1. We need to "flatten" the cuboid room(or open it up as a plane sheet i.e. how all 6 faces of cuboid can be opened up).
2. The question is asked about the shortest distance spider
can take to reach Fly by "CRAWLING".
As Sarathchand answered the shortest distance as 31.622, that means the spider must have the ability to "fly" to reach that Fly which unfortunately not mentioned in the porblem.

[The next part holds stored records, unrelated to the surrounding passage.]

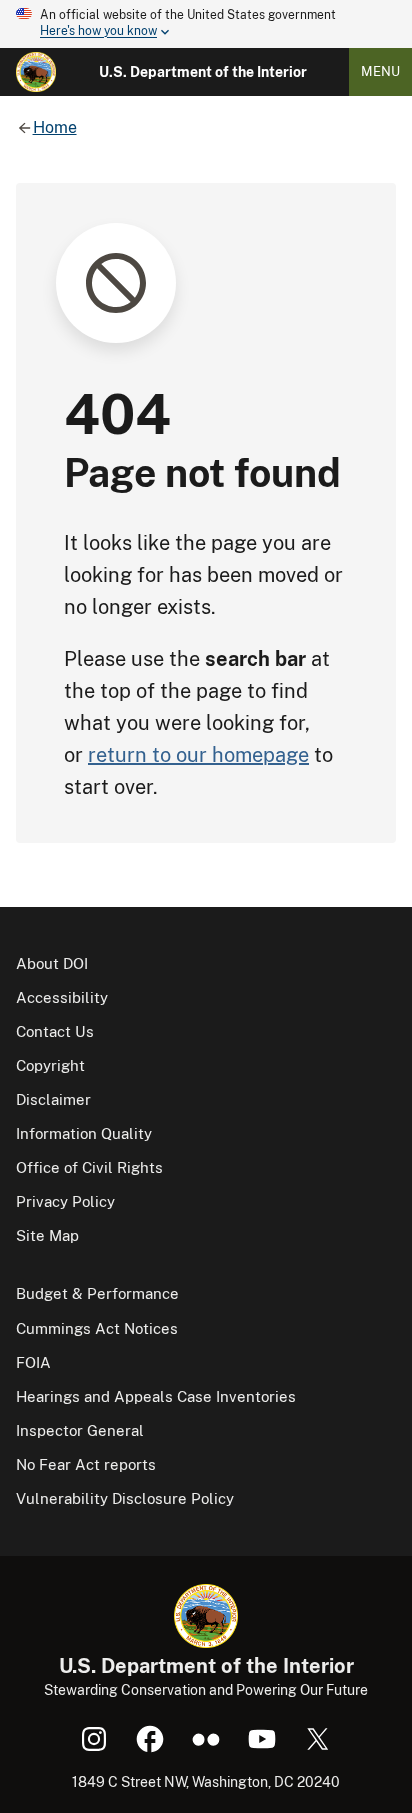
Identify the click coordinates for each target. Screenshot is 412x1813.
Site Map (47, 1235)
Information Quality (84, 1133)
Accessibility (62, 997)
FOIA (33, 1362)
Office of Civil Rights (89, 1167)
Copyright (50, 1065)
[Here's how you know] (206, 24)
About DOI (52, 963)
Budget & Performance (97, 1293)
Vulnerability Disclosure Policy (125, 1498)
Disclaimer (53, 1099)
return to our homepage (198, 755)
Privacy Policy (65, 1201)
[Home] (36, 72)
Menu (380, 71)
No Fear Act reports (86, 1464)
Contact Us (55, 1031)
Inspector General (80, 1430)
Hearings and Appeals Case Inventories (156, 1396)
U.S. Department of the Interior (203, 72)
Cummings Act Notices (97, 1328)
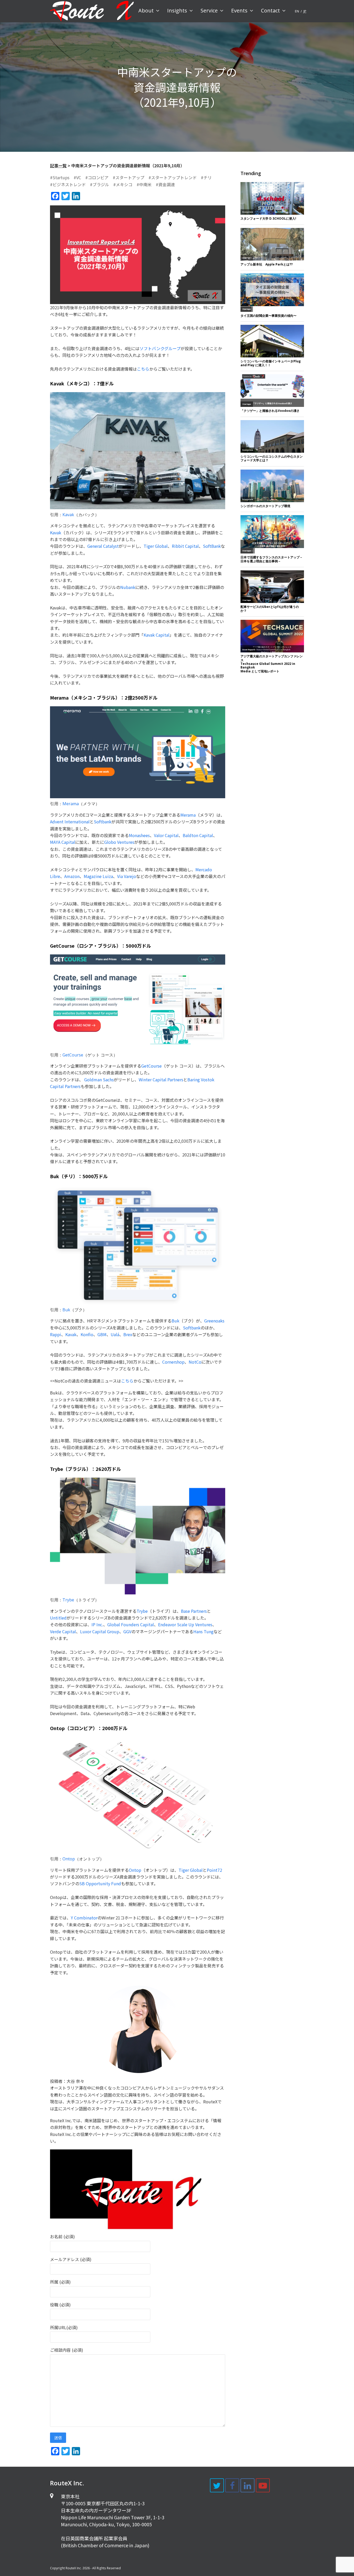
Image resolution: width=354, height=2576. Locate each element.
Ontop (68, 1859)
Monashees (139, 835)
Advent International (70, 821)
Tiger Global (156, 546)
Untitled (58, 1618)
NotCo (195, 1362)
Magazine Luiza (98, 876)
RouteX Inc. (74, 2568)
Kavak (68, 514)
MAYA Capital (62, 842)
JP (304, 11)
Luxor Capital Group (99, 1631)
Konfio (87, 1334)
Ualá (115, 1334)
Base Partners (194, 1611)
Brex (127, 1334)
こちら (143, 369)
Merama (70, 804)
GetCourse (72, 1055)
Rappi (55, 1334)
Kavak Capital (156, 635)
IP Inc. (97, 1624)
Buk (66, 1310)
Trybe (68, 1600)
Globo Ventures (119, 842)
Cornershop (173, 1362)
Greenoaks (214, 1321)
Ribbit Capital (185, 546)
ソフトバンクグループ (160, 348)
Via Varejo (126, 876)
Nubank (127, 587)
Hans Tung (203, 1631)
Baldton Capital (198, 835)
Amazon (72, 876)
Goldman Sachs (99, 1079)
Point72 (214, 1870)
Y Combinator (84, 1918)
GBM (102, 1334)
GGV (127, 1631)
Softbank (102, 821)
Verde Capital (63, 1631)
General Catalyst (103, 546)
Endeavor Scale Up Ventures (185, 1624)
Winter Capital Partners (161, 1079)
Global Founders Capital (130, 1624)
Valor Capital (166, 835)
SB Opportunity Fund (100, 1883)
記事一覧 (58, 165)
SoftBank (212, 546)
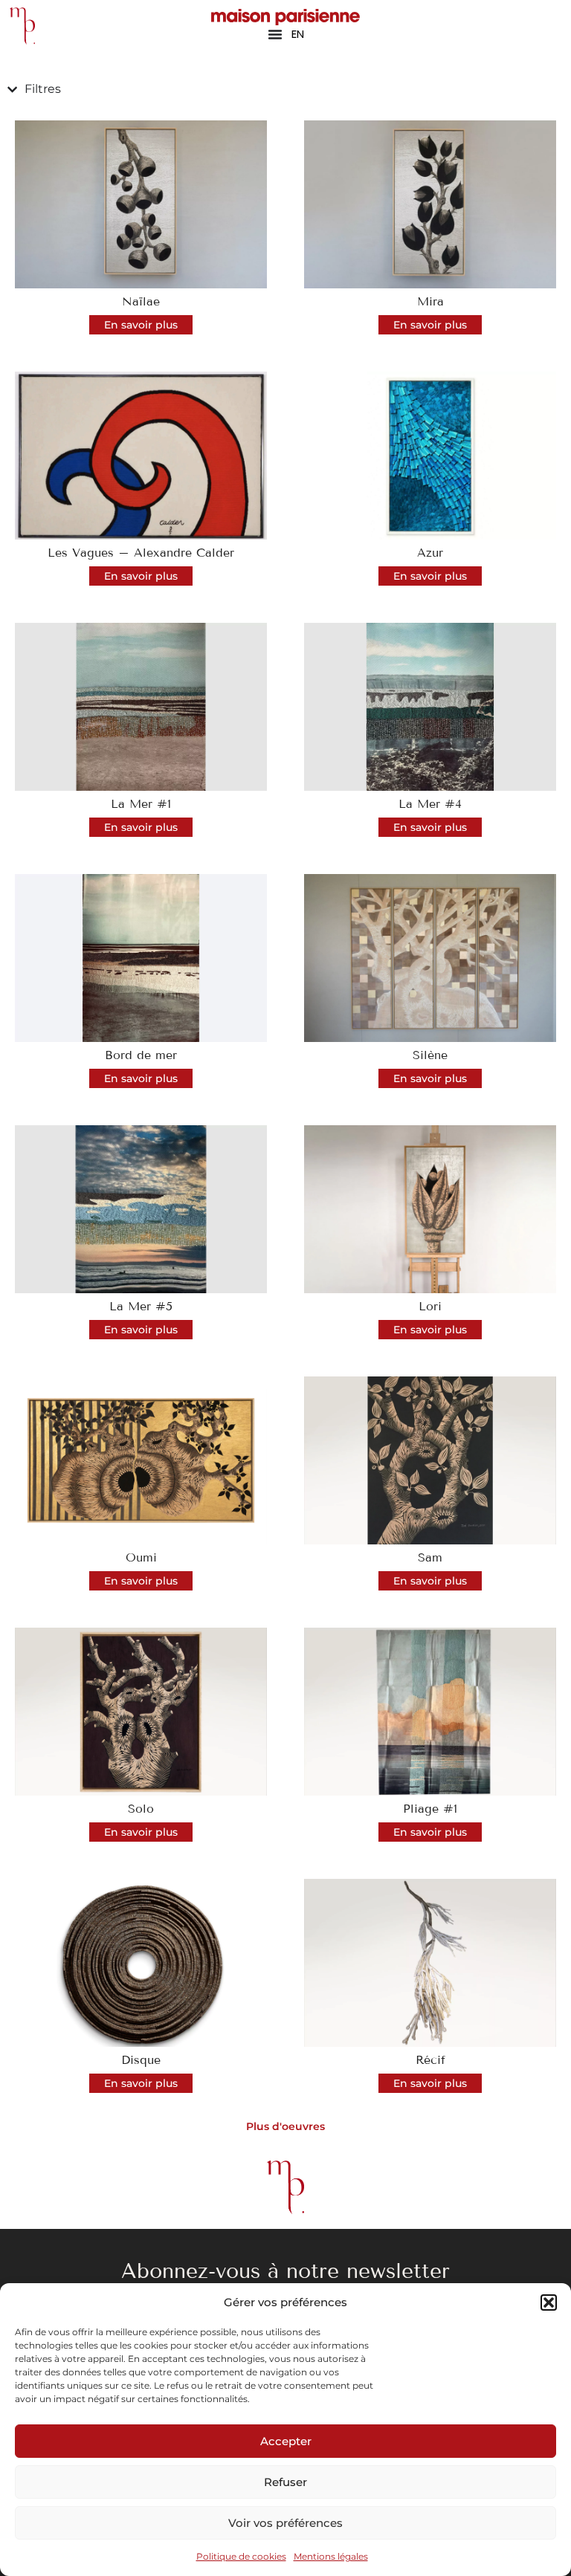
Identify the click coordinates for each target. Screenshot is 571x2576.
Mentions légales (331, 2556)
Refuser (285, 2482)
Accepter (286, 2441)
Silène (430, 1055)
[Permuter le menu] (275, 34)
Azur (430, 553)
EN (297, 34)
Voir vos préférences (285, 2523)
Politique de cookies (241, 2556)
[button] (548, 2302)
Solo (141, 1809)
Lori (430, 1306)
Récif (430, 2060)
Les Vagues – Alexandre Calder (141, 553)
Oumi (141, 1557)
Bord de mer (141, 1055)
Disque (141, 2060)
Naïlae (141, 301)
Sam (430, 1557)
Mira (430, 301)
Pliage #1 (430, 1809)
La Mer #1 (141, 804)
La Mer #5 (140, 1306)
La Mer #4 (430, 804)
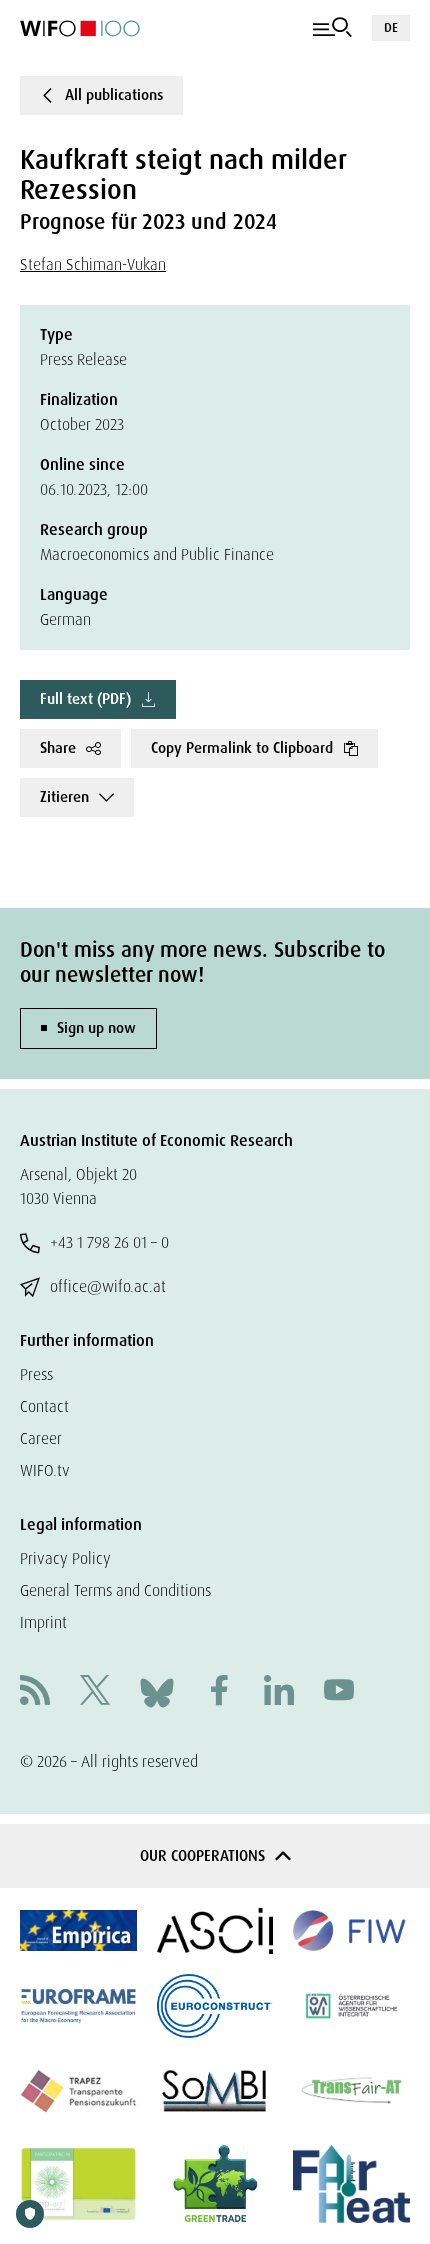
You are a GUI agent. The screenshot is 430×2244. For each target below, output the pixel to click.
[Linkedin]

3. So, if we flatten the cuboid and join those 2 points(say A (spider and B Fly), you can get the distance as 40 by using right angle triangle property(for triangle ABC for 'flattened' or(Opened Up) cuboid.
Sqrt(32*32+24*24)=40.
In which base AC will be = 32 i.e.(1+30+1) where 1 is dist. from top to spider, 30 is length and 1 is dist. from bottom to Fly.
And height BC will be = 24 i.e. (6+12+6) where 6 is centre distance(Mid point) and 12 is one side.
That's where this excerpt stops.